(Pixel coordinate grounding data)
= = = = =

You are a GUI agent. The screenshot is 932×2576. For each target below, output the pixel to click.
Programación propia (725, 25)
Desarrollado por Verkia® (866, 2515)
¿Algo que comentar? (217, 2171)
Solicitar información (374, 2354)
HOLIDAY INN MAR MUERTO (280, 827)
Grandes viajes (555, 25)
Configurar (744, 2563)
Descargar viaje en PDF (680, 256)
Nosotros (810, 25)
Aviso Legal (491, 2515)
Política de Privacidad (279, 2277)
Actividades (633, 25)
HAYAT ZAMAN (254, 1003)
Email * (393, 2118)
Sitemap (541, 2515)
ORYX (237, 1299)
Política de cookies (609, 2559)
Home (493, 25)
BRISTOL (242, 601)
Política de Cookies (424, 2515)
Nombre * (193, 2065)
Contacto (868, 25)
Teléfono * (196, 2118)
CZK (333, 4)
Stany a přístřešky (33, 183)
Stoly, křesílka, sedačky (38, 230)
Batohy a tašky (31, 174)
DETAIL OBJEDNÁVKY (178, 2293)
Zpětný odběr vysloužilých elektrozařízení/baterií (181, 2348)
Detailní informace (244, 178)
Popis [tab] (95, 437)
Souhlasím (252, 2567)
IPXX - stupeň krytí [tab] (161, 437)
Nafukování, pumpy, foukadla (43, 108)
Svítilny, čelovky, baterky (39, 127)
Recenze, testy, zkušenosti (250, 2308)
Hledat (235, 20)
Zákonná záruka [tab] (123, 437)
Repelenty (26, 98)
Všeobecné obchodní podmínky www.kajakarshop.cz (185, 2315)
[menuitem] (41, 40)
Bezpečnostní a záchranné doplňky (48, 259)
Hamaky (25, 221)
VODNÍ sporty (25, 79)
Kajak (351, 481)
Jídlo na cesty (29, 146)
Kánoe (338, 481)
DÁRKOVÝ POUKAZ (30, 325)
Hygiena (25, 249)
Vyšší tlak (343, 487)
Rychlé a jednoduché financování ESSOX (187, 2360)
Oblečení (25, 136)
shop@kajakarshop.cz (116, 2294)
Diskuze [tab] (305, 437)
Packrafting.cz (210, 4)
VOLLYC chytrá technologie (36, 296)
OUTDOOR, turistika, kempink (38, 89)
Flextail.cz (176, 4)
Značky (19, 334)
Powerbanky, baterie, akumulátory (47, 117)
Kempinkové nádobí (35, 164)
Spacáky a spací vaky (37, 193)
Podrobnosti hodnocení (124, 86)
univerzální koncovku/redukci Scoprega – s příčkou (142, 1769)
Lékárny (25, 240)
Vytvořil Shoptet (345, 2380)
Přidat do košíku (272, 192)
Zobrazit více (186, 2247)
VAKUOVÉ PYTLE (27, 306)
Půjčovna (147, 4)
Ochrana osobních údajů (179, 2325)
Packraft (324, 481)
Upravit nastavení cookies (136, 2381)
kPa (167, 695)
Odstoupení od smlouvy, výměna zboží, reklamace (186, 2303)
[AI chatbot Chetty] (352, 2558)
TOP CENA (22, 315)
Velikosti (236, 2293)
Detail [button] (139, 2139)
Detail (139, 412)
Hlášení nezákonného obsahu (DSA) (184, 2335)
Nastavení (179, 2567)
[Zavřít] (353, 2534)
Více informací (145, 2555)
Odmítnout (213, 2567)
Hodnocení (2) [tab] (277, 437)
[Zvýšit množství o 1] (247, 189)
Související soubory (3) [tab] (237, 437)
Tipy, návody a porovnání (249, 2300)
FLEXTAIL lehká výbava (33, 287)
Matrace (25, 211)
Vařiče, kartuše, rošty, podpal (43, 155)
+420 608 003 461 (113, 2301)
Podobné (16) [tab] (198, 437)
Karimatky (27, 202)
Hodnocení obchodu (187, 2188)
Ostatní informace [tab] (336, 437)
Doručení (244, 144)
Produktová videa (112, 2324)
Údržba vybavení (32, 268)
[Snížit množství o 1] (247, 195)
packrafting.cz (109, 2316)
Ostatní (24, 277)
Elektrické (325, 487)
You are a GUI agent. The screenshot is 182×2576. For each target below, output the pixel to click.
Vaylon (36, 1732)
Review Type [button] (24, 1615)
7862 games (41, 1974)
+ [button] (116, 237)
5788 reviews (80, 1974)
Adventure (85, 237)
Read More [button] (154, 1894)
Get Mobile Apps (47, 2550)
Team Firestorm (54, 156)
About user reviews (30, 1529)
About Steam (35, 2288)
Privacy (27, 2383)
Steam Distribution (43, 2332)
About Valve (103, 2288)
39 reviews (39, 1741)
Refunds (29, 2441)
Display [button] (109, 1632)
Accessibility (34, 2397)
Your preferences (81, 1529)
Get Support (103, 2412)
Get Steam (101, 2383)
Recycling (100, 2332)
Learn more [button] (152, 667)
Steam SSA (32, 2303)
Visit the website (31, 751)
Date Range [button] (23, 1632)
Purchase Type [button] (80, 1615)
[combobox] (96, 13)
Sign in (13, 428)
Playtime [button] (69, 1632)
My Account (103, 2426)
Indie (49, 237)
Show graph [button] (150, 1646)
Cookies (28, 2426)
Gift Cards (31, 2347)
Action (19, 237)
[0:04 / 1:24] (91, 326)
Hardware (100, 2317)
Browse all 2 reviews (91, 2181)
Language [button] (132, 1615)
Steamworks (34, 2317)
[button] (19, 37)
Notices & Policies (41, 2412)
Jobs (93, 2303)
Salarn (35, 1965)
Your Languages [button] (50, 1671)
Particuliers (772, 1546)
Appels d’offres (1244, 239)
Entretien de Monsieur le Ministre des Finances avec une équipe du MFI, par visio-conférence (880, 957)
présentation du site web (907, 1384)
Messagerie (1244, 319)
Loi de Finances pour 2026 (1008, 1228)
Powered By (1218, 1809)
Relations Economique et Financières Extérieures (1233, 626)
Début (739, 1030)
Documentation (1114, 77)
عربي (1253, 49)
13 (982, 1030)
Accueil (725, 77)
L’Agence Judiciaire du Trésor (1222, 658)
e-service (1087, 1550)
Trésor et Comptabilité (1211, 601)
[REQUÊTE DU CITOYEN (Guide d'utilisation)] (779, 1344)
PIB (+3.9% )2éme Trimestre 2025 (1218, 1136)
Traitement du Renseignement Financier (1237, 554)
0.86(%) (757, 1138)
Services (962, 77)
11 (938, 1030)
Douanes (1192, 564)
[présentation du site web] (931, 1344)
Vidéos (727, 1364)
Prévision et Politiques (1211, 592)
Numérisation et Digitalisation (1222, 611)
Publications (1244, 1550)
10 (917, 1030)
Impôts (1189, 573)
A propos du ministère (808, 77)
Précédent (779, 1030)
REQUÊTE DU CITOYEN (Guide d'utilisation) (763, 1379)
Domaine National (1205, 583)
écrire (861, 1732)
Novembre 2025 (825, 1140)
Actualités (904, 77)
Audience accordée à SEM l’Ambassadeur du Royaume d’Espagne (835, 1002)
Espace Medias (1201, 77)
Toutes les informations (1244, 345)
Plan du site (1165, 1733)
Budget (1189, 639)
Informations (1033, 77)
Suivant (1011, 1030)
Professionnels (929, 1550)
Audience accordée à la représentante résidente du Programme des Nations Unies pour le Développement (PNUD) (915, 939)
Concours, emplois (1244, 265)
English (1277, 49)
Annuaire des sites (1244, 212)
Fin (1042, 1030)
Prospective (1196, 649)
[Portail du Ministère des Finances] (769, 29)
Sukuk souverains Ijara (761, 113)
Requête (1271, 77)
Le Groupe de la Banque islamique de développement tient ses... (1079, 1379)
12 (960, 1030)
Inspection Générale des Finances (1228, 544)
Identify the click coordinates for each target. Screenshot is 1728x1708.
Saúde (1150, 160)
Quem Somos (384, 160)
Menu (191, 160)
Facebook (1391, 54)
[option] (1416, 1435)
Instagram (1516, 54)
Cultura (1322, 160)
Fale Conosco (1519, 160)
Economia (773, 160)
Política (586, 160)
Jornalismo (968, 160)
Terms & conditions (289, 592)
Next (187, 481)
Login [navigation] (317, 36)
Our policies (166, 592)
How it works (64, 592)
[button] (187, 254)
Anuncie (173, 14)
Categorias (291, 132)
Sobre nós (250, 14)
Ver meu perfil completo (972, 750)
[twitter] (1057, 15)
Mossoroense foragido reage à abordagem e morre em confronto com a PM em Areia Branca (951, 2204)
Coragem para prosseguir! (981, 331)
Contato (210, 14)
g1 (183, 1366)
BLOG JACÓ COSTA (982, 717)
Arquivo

= = = = =

_TASK DIRECTIONS_
Only lines that contain the string "below" count; pick each one out of the records and copy it.

_OUTPUT OF THE EXERCISE_
You are a GUI agent. The screenshot is 932×2576. For each target below, output the pixel to click.
You are a GUI agent. The screenshot is 182×2576. For each target below, output the pixel to click.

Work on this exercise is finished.